Problem details: Your answer should repeat the entries in full, exactly as given, with no pictures.

Data excerpts:
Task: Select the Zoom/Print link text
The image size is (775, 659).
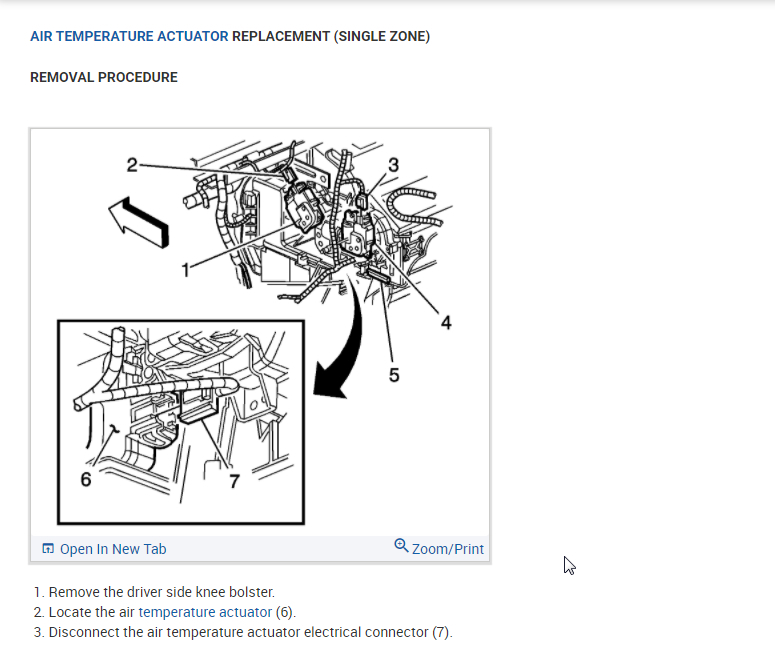Action: pos(448,549)
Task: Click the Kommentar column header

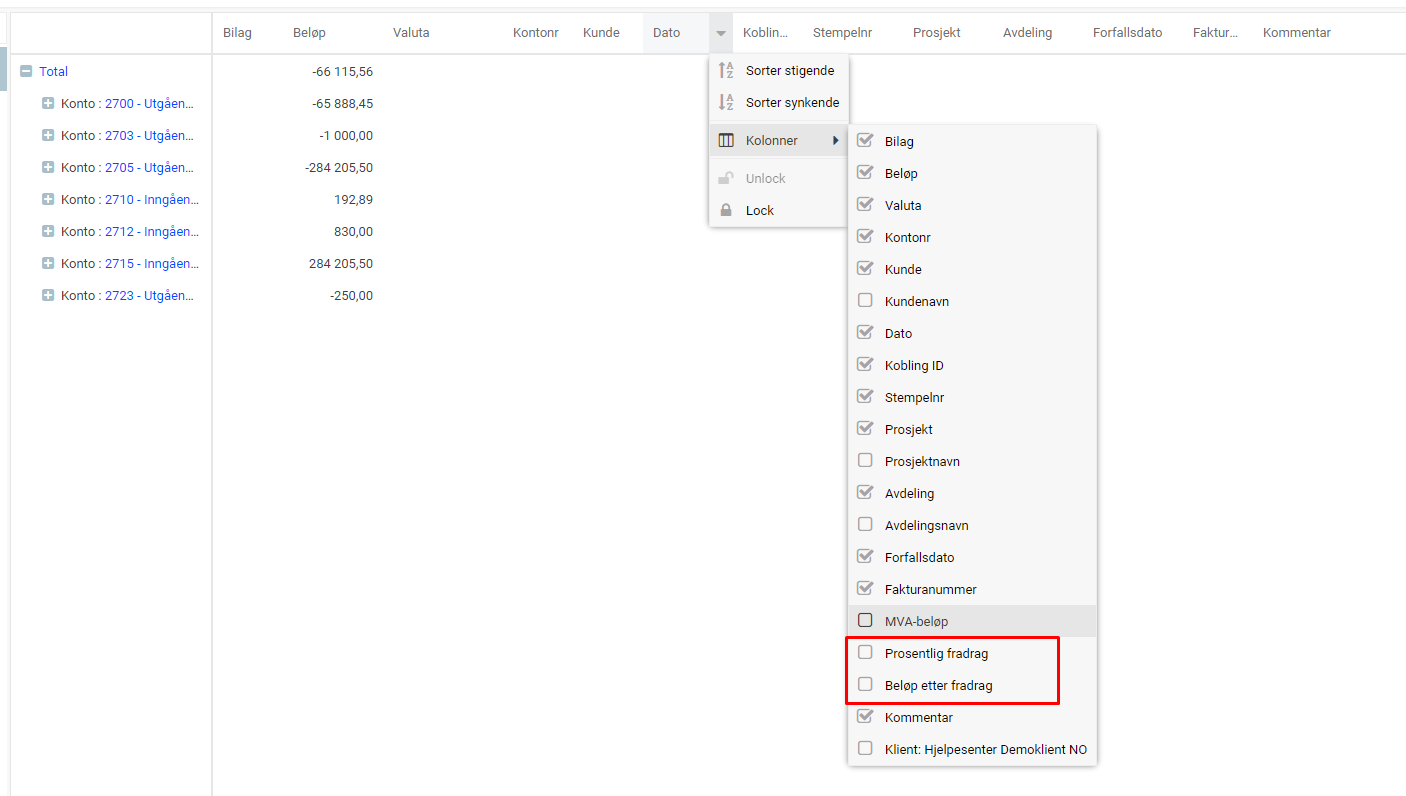Action: [1296, 33]
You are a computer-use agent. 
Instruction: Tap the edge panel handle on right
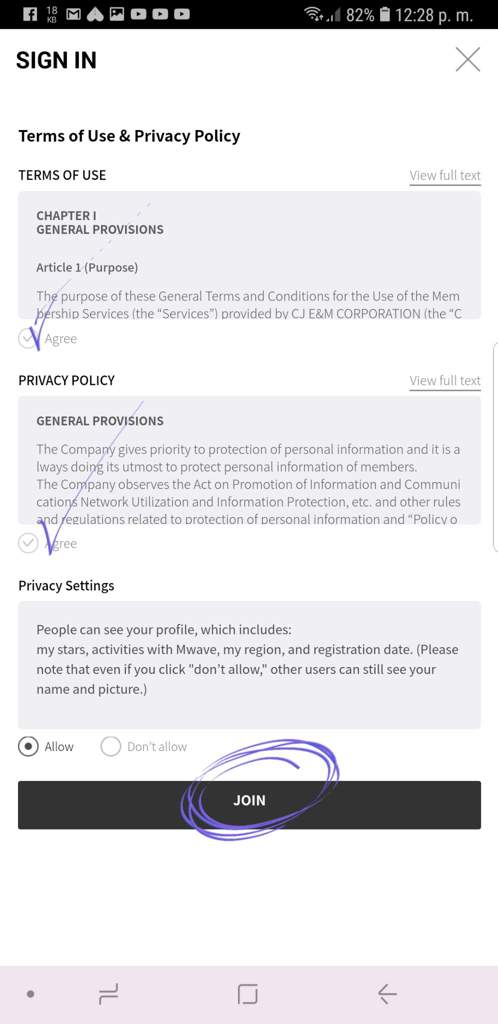tap(495, 447)
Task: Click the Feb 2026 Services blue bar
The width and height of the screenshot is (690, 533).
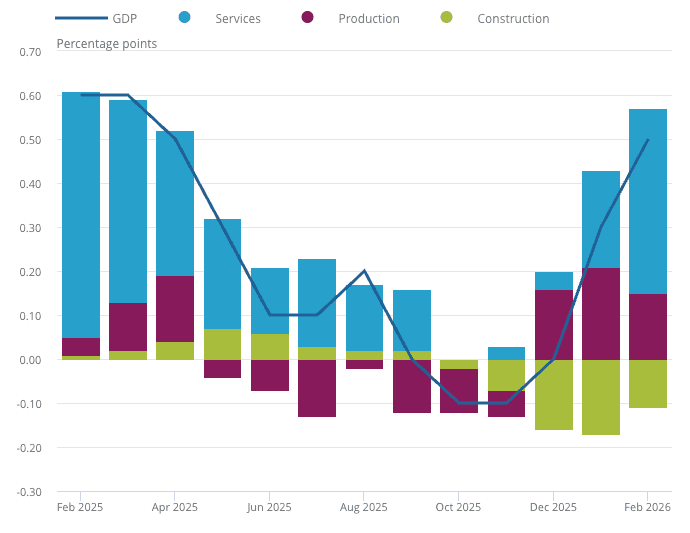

Worked solution:
Task: Select the Zoom/Print link text
The image size is (775, 659).
Action: pos(448,549)
Task: Click the Kommentar column header

Action: [1296, 33]
You are a computer-use agent. 
Instruction: Tap the edge panel handle on right
tap(495, 447)
Task: Click the Feb 2026 Services blue bar
The width and height of the screenshot is (690, 533).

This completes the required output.